Microsoft said it has seen a surge in attacks using ACR Stealer to steal browser passwords, authentication tokens and sensitive documents from enterprise customers, with activity observed between late April and mid-June.
KEY FACTS
- Malware ACR Stealer is a malware-as-a-service operation believed to be a rebranding of Amatera Stealer.
- Delivery Microsoft said the most common chains used ClickFix, WebDAV servers and MSHTA.
- Targets The malware sought browser data, PDFs, Microsoft 365 files and cloud-synced documents.
- Methods Some variants used blockchain services for payload locations, a technique known as EtherHiding.
The report, a technical analysis from Microsoft, said one campaign used a ClickFix lure to run a malicious DLL from a remote WebDAV share with rundll32.exe. Microsoft said the path often used GUID-based directories and filenames designed to resemble legitimate resources.
After contact with command-and-control infrastructure, the malware used a heavily obfuscated PowerShell script to install a Python loader, create persistence through a scheduled task disguised as a software update, alter timestamps and clear PowerShell history. The final payload was then injected into a system process for in-memory execution.
In a second chain, ClickFix launched MSHTA, which retrieved malicious content from an attacker server and started an obfuscated PowerShell downloader. The malware then extracted an encrypted payload hidden inside a publicly hosted JPEG image and executed it in memory.

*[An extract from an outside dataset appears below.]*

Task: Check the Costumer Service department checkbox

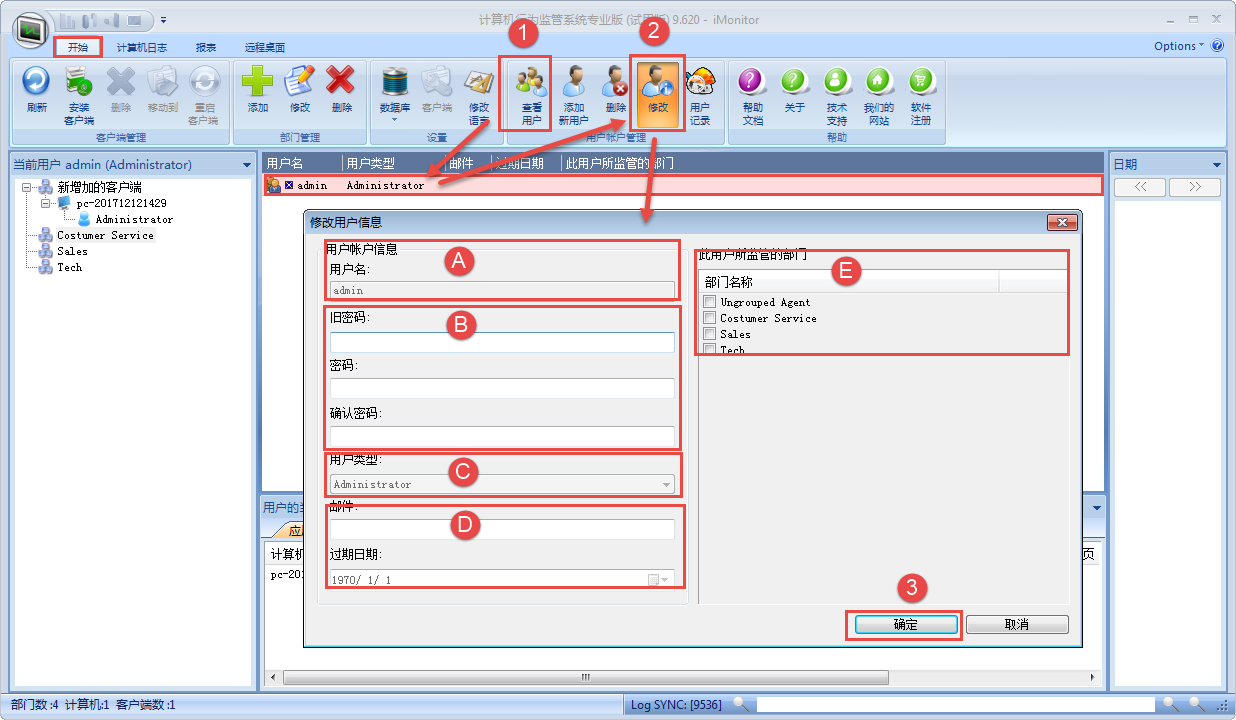Action: (x=710, y=318)
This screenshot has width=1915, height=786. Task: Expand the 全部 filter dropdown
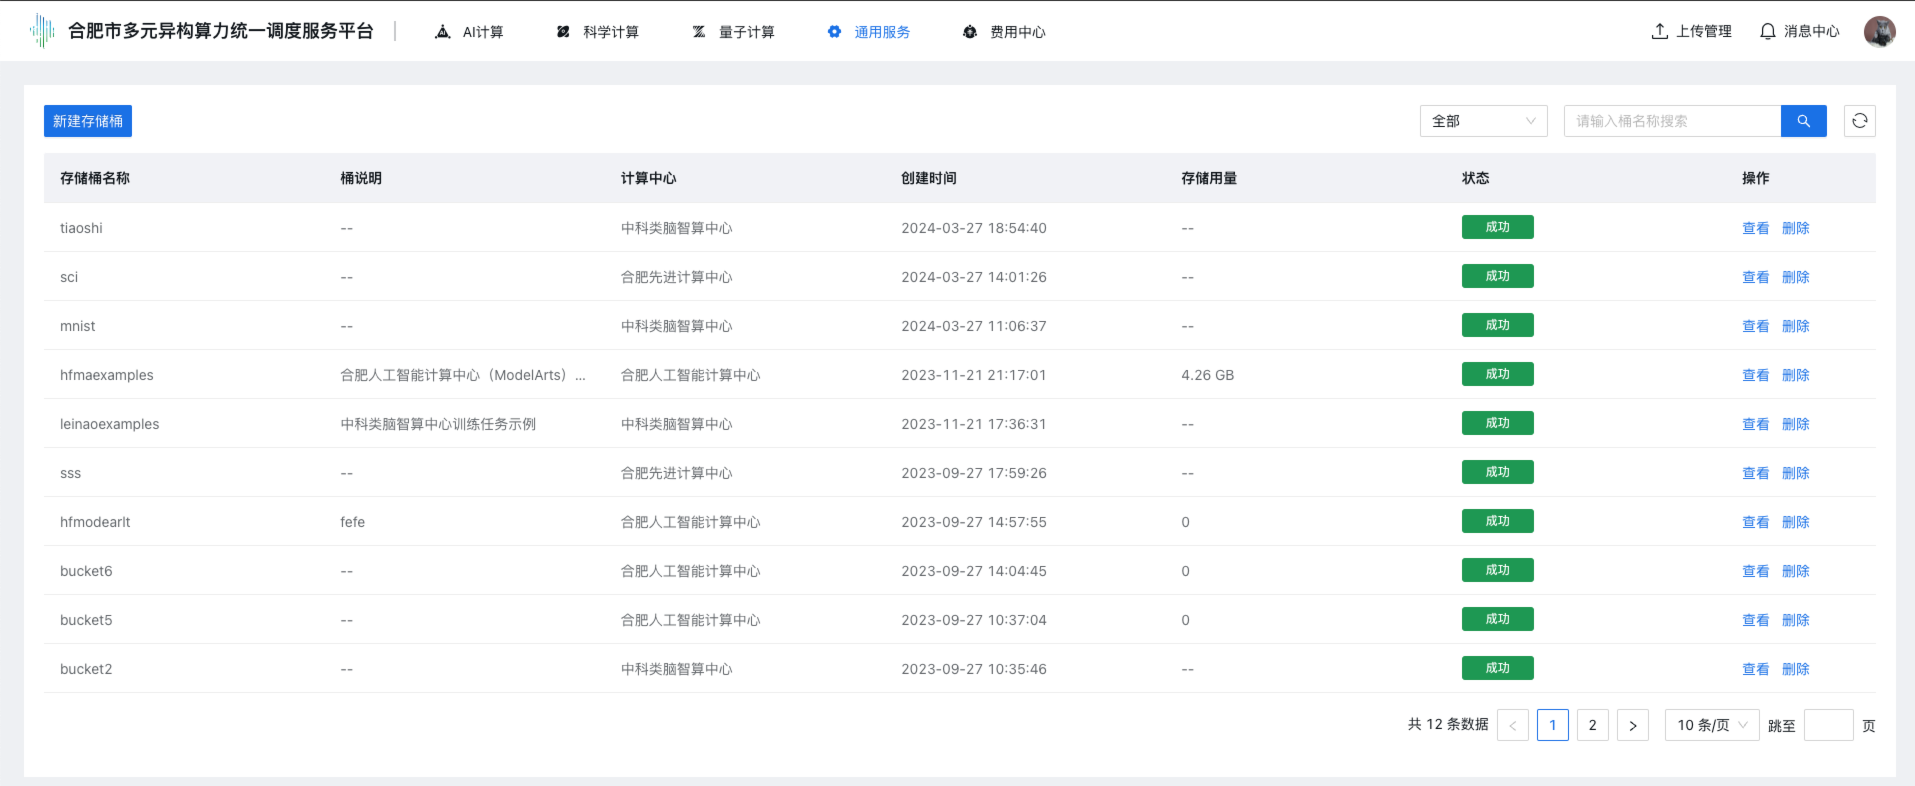point(1483,121)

Across the observed activity, the malware aimed to steal passwords, cookies, session data and authentication tokens from browsers, decrypt browser data with DPAPI, access Chromium databases on Chrome and Edge, search for PDFs and Microsoft 365 documents and collect files from Desktop, Downloads and synchronized OneDrive and SharePoint folders. The data was then archived for exfiltration.
WHY IT MATTERS
The disclosure shows how attackers are combining social engineering with common Windows utilities and cloud services to blend in with normal activity. Microsoft advised organizations to limit web-based delivery chains, restrict risky tools and block low-reputation domains, while warning that other delivery methods likely exist.